Mais faciliter la transition des auto-écoles vers un apprentissage décarboné ne passera pas seulement par une intervention économique de l’État Français. Il faut aussi une intervention juridique. Lorsqu’il est effectué sur un véhicule électrique, l’apprentissage de la conduite permet l’obtention d’un permis BEA – pour Permis B, Embrayage Automatique. Logique, puisque les boîtes manuelles sont réservées aux moteurs à diesel ou essence, alors que les moteurs électriques doivent se contenter d’une boîte automatique, bien plus facile à maîtriser. Problème, les permis BEA ne forment pas à la conduite sur boîte manuelle – et ne l’autorisent de toute façon pas. Depuis 2017, il est nécessaire de passer une formation de conversion, permettant l’obtention d’un permis B “classique”, d’une durée de 7 heures. Une formation se “débloquant” trois mois après l’obtention du permis BEA – avant 2017, elle était de douze mois. Devant la relative difficultée de s’offrir une voiture électrique comme premier véhicule une fois le sésame rose en poche, ne serait-il pas intéressant pour les clients des auto-écoles de réduire encore un peu plus ce délai ? Nombre d’auto-écoles proposent en effet un supplément, généralement autour de cinq-cent euros, pour ce faire.

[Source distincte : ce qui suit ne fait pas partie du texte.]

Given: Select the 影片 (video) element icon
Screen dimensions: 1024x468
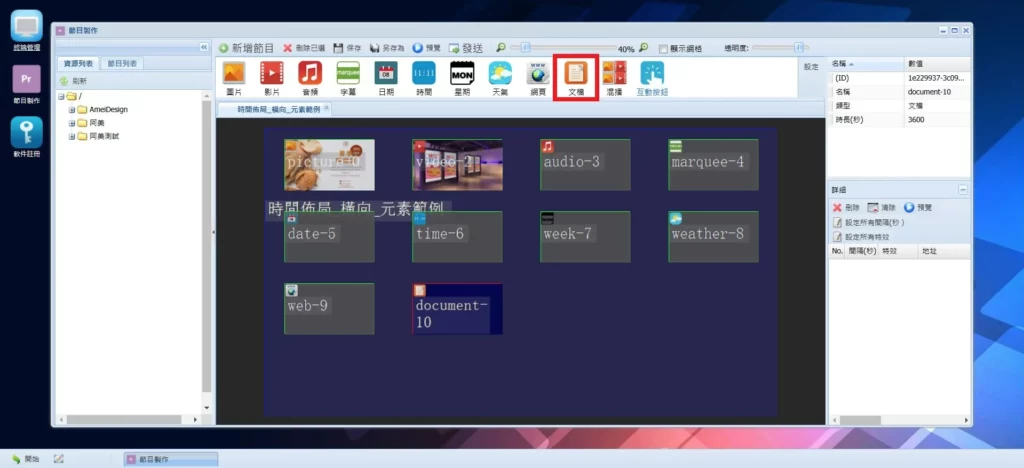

D’autres facteurs de prise de conscience

Enfin, il existe de nombreuses raisons qui devraient pousser les auto-écoles à se renseigner sur la transition de leur flotte vers des véhicules électriques. On peut par exemple penser aux coûts d’entretiens moins élevés – ce qui effraie quelque peu les garagistes -, aux économies de carburant grâce au frein moteur régénératif, ainsi qu’une formation plus courte, moins chère et donc plus compétitive à l’heure où de nouveaux acteurs tendent à faire diminuer les coûts d’obtention du permis de conduire. Acteurs essentiels de l’automobile en France car associés le plus souvent – du moins, on l’espère ! – aux premières sensations de conduite, les auto-écoles ont elles-aussi un rôle important à jouer quant au verdissement des transports en France.

En effet, l’apprentissage “traditionnel” de la conduite, sur véhicule thermique, est lui aussi une source de pollution atmosphérique. Si l’on s’intéresse aux véhicules les plus utilisés pour cet apprentissage, on se rend compte que, cocorico, les constructeurs français sont les plus représentés parmi les 69 000 unités de la flotte (selon des chiffres de 2016). Un marché dominé par Renault (6210 nouvelles immatriculations en 2017, source : https://www.tribune-auto-ecoles.fr/), Peugeot (6012) et Citroën (3975). Majoritairement composée de petites citadines telles que la Renault Clio ou la Peugeot 208, rejetant en moyenne 89 grammes de Co2 par kilomètre parcouru, il n’existe pas d’études chiffrées sur l’impact environnemental de cette escadre de double-commandes. Mais on peut imaginer qu’au regard d’un poids légèrement plus élevé (1275 kilogrammes pour une Clio 5 en configuration auto-école contre 1175 pour son homologue VP) et d’une conduite essentiellement en ville et parfois… hasardeuse, les émissions ne sont pas négligeables.